### WORK TO COMPLETE
State how many lines in the records hold the word "from", giving the number and no other text.
━━━ MATERIAL SUPPLIED ━━━
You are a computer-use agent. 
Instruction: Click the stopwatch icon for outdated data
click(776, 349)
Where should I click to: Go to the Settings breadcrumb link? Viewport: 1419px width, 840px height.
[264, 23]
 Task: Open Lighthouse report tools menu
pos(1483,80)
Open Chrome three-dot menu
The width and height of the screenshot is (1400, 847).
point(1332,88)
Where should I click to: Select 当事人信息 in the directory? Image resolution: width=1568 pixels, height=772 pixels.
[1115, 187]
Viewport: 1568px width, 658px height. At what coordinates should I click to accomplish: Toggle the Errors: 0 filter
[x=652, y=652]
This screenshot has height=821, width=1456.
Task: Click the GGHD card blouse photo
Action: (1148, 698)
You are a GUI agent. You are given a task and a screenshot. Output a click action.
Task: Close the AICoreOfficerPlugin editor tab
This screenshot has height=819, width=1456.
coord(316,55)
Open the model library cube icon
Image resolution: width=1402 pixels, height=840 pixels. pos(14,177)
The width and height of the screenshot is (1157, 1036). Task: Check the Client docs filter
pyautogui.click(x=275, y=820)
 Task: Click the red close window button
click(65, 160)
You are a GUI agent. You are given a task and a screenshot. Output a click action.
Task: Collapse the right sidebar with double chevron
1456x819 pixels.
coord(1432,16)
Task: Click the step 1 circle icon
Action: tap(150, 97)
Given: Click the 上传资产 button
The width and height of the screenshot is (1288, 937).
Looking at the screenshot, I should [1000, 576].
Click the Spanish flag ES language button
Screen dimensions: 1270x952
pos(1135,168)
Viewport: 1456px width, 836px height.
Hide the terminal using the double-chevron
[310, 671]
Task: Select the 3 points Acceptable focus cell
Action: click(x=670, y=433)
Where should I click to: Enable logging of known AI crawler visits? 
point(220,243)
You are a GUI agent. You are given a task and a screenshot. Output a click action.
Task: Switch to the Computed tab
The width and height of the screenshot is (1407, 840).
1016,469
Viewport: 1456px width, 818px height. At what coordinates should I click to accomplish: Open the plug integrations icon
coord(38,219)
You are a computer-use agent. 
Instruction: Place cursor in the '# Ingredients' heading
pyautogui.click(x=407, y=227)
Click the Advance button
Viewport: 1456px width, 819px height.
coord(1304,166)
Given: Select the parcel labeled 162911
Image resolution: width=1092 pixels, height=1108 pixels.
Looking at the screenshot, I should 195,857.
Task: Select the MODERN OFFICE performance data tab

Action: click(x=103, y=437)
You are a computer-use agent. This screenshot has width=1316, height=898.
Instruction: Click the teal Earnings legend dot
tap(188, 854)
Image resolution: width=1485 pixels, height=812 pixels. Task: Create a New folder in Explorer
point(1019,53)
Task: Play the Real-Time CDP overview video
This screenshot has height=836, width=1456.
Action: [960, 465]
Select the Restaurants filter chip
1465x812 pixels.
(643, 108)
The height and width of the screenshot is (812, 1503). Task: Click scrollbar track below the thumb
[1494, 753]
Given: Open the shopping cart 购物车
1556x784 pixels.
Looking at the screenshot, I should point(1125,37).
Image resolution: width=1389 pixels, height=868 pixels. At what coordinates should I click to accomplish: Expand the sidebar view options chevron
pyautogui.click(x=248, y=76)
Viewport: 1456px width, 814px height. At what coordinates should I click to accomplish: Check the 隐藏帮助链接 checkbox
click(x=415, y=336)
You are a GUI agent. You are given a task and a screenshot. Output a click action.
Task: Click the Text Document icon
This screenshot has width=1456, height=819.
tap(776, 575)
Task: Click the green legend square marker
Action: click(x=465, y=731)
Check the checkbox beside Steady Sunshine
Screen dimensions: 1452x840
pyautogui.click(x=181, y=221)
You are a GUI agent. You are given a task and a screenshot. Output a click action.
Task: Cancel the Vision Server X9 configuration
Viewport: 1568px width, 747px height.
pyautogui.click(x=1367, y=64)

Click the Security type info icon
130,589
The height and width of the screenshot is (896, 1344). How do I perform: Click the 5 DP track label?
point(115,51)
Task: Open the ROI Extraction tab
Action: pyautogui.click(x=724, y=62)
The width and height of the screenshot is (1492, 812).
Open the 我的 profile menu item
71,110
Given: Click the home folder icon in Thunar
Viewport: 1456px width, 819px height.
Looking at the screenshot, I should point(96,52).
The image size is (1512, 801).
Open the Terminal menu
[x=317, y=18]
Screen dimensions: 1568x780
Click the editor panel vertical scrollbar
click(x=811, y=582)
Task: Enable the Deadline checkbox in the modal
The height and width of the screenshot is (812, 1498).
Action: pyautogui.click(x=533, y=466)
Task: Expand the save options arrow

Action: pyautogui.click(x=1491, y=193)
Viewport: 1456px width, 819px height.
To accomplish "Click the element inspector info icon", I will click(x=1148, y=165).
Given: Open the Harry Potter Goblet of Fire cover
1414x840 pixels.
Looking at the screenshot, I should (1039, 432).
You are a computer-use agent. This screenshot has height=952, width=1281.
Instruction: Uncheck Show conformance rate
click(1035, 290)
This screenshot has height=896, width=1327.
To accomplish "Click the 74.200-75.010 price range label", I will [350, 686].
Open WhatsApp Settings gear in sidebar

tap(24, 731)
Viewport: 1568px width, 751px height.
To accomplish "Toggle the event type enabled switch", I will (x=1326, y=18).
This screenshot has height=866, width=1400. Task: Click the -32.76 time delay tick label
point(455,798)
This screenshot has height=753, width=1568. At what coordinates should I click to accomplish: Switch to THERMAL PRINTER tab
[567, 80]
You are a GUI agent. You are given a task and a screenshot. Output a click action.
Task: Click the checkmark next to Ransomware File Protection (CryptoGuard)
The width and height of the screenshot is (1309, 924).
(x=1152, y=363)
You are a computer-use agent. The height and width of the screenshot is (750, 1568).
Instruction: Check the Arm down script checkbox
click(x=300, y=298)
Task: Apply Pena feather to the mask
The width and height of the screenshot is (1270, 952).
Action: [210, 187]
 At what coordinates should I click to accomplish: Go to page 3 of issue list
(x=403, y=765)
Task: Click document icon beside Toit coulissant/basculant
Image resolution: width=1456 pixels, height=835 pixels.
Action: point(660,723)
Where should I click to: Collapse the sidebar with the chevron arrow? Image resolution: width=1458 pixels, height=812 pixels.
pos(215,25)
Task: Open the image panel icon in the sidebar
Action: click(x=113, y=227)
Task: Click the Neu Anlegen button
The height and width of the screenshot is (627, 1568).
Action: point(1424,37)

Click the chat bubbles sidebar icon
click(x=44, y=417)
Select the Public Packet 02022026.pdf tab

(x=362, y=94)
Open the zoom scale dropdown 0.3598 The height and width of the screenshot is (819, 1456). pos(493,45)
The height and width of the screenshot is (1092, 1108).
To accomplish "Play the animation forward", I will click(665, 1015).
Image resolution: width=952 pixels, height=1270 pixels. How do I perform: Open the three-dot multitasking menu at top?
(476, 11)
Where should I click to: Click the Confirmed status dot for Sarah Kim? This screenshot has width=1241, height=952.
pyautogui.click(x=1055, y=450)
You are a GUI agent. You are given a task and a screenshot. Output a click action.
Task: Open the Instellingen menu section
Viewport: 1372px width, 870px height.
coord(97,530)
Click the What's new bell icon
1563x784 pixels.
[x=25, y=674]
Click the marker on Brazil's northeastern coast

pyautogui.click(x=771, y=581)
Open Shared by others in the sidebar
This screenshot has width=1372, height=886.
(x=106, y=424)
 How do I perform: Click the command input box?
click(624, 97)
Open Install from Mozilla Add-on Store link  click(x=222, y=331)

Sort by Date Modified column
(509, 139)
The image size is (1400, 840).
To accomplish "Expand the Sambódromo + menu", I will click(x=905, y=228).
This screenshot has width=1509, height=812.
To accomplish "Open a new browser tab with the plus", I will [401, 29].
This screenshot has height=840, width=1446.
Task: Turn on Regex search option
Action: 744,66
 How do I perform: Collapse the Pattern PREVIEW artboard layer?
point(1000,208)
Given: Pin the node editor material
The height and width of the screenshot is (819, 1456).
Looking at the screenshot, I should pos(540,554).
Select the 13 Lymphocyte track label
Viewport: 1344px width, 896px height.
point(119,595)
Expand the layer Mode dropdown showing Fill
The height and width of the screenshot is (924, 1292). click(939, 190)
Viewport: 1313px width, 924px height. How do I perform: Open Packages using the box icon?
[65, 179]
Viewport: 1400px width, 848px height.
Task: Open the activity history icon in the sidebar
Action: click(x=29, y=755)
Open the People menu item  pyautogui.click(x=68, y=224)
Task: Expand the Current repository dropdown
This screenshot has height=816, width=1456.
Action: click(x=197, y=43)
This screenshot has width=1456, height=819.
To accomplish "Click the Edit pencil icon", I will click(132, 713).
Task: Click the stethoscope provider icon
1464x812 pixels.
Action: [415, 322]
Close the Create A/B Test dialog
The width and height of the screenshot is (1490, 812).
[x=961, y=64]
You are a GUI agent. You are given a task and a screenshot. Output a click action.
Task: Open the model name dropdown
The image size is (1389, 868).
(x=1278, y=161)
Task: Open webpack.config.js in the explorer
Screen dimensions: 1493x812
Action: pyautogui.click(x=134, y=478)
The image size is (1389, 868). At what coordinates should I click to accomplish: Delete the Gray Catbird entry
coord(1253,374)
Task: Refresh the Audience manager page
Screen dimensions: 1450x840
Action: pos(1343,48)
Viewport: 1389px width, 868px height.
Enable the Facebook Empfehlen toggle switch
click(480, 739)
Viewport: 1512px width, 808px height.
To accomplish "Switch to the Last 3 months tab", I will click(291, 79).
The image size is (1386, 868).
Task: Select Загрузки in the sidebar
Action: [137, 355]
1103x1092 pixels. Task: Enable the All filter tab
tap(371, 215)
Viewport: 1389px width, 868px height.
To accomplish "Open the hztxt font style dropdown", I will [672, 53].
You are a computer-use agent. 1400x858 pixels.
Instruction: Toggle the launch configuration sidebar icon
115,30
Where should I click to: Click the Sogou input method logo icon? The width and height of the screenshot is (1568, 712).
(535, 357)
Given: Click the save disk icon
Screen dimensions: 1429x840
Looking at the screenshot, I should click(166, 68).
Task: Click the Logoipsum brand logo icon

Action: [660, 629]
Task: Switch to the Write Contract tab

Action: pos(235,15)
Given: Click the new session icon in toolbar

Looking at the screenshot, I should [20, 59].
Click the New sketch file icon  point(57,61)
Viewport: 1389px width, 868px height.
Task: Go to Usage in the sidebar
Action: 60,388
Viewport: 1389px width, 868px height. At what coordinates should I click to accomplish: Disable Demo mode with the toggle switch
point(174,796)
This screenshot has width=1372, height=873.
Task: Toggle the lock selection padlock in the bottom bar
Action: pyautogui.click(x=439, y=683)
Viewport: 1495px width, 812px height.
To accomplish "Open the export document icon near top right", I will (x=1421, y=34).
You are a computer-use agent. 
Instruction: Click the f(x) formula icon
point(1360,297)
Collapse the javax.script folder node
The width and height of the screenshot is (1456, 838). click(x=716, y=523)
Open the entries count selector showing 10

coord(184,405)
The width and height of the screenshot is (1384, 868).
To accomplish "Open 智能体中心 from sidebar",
━━━
### RESPONSE TO THIS TASK
2